__Goal of the exercise__: Write out the line that holds "Where should I click to: Click" together with every line that follows it to the end of the material below, exactly. Omit the pictures.
....................
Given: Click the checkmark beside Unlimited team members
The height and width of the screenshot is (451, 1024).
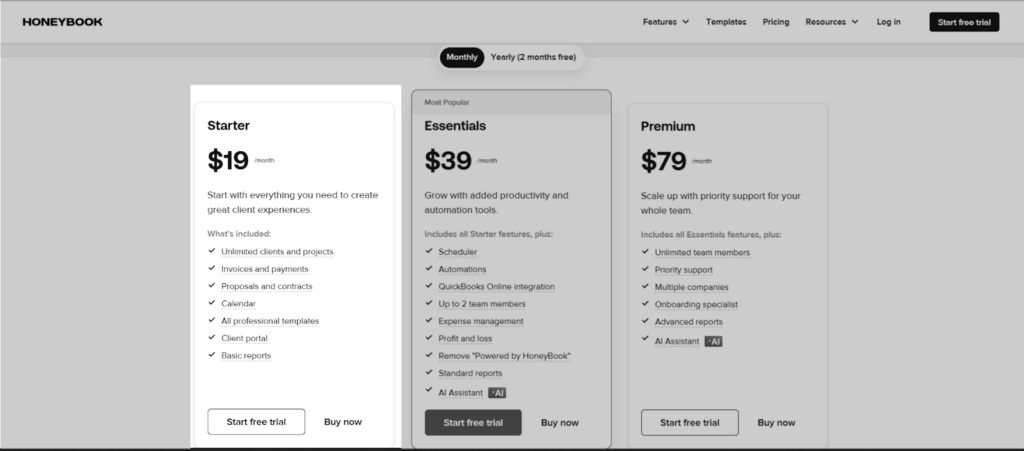Looking at the screenshot, I should click(645, 251).
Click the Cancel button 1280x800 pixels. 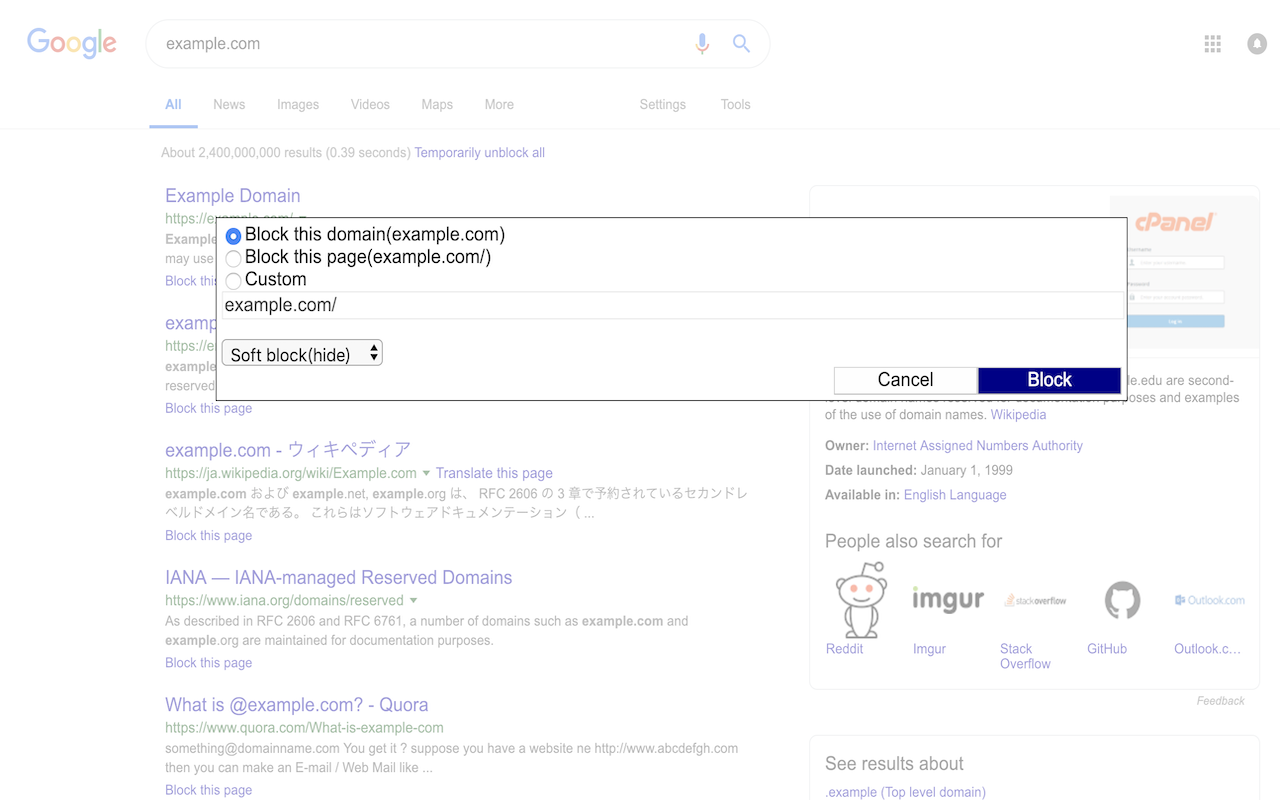pos(905,380)
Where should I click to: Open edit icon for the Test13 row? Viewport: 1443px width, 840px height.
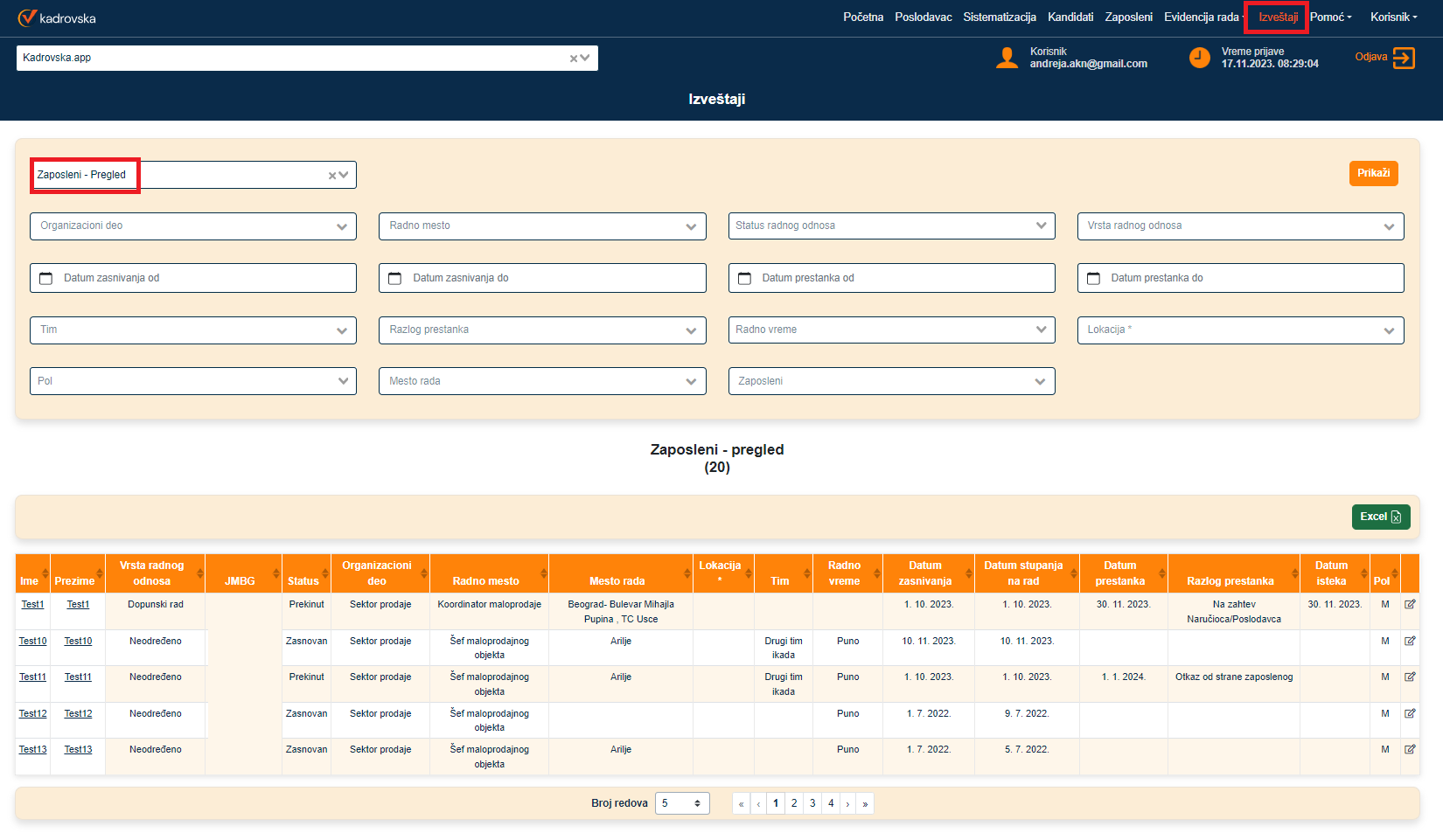point(1410,749)
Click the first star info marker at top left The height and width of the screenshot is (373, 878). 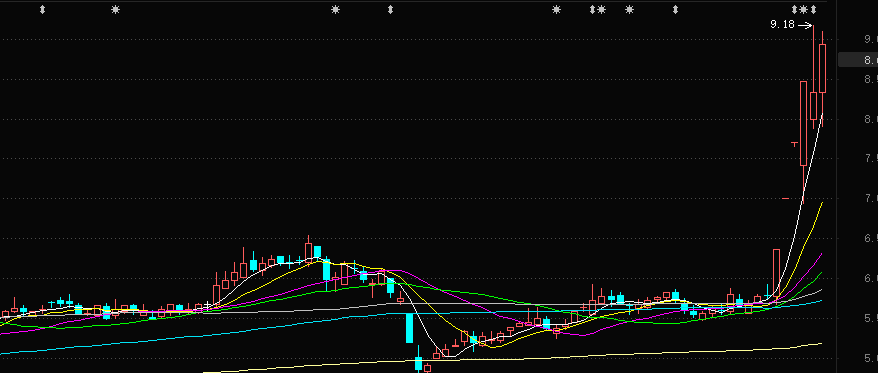pos(115,10)
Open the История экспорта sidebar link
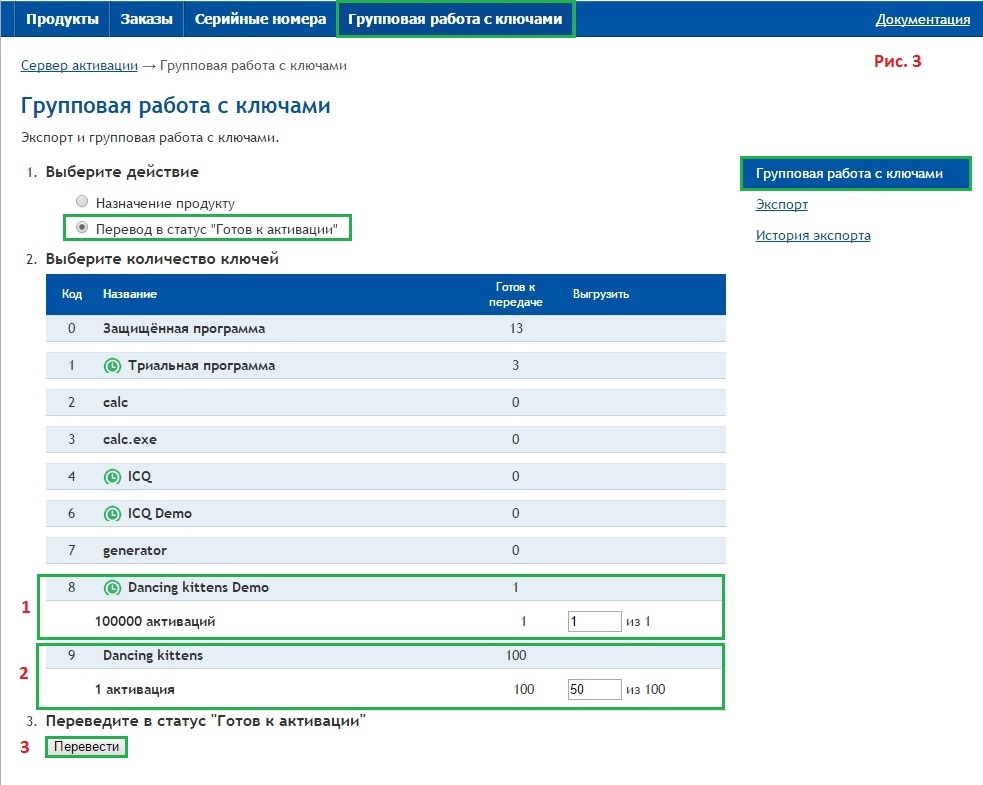 click(x=812, y=236)
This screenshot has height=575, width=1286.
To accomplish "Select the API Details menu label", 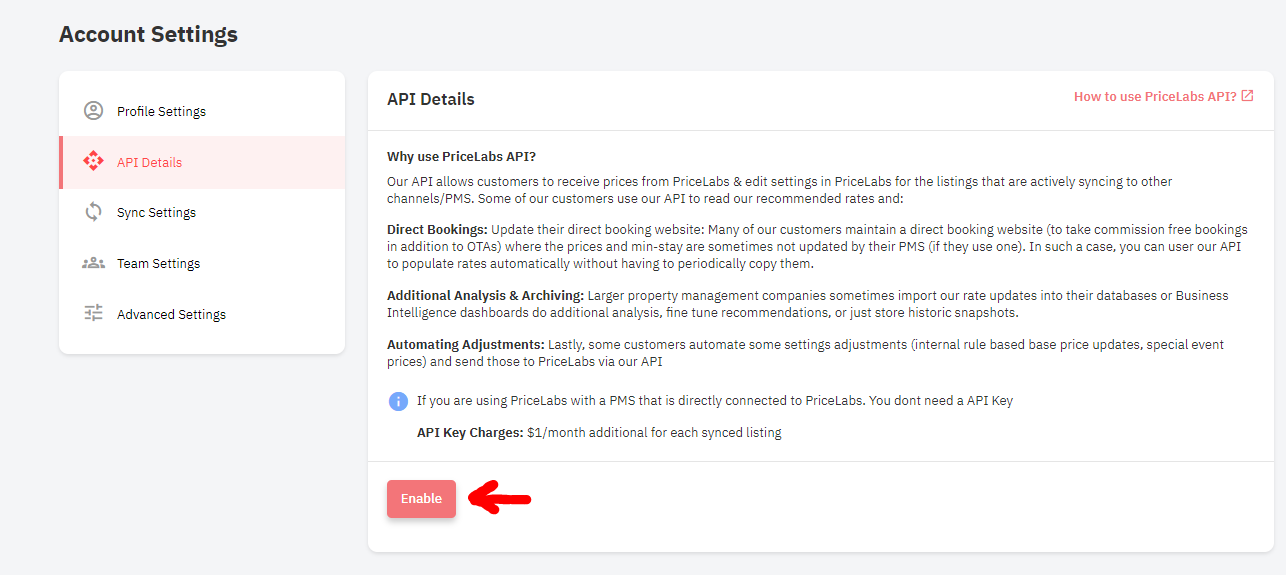I will click(x=149, y=162).
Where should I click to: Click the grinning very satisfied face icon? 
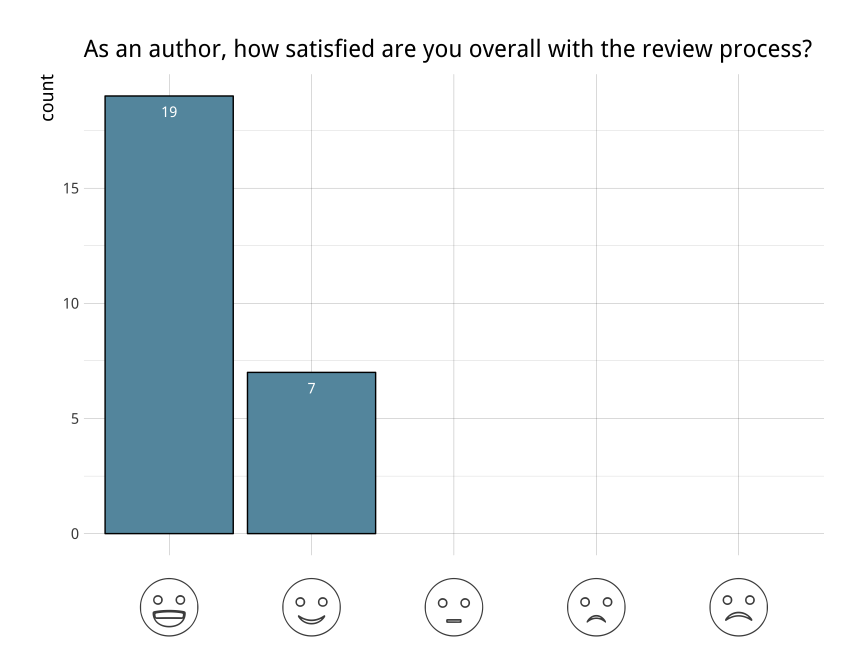click(x=169, y=607)
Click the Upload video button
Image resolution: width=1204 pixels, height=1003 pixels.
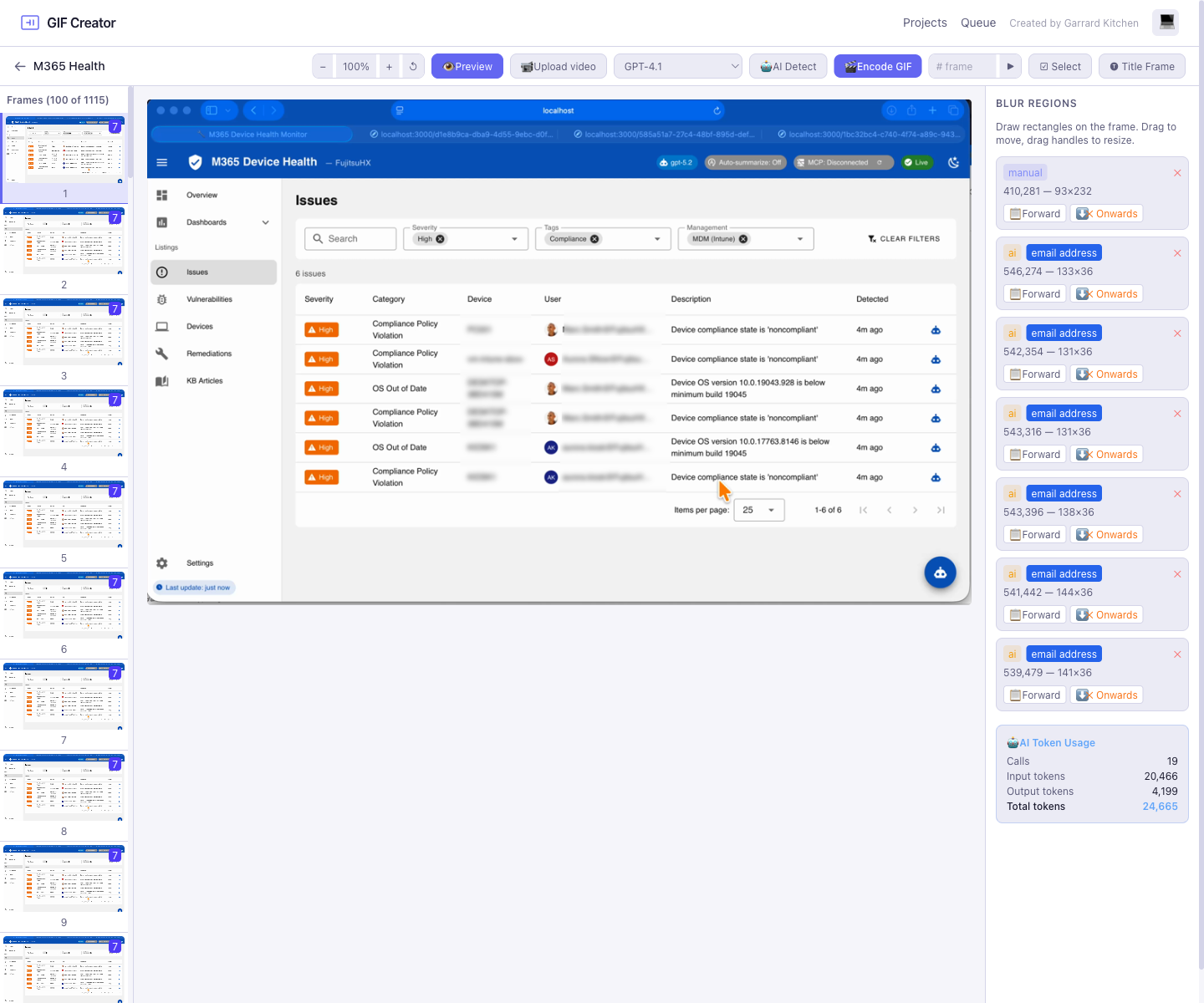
....................
__Exercise response__:
Where should I click to: Click the grinning very satisfied face icon? 
click(x=169, y=607)
Click the Upload video button
Image resolution: width=1204 pixels, height=1003 pixels.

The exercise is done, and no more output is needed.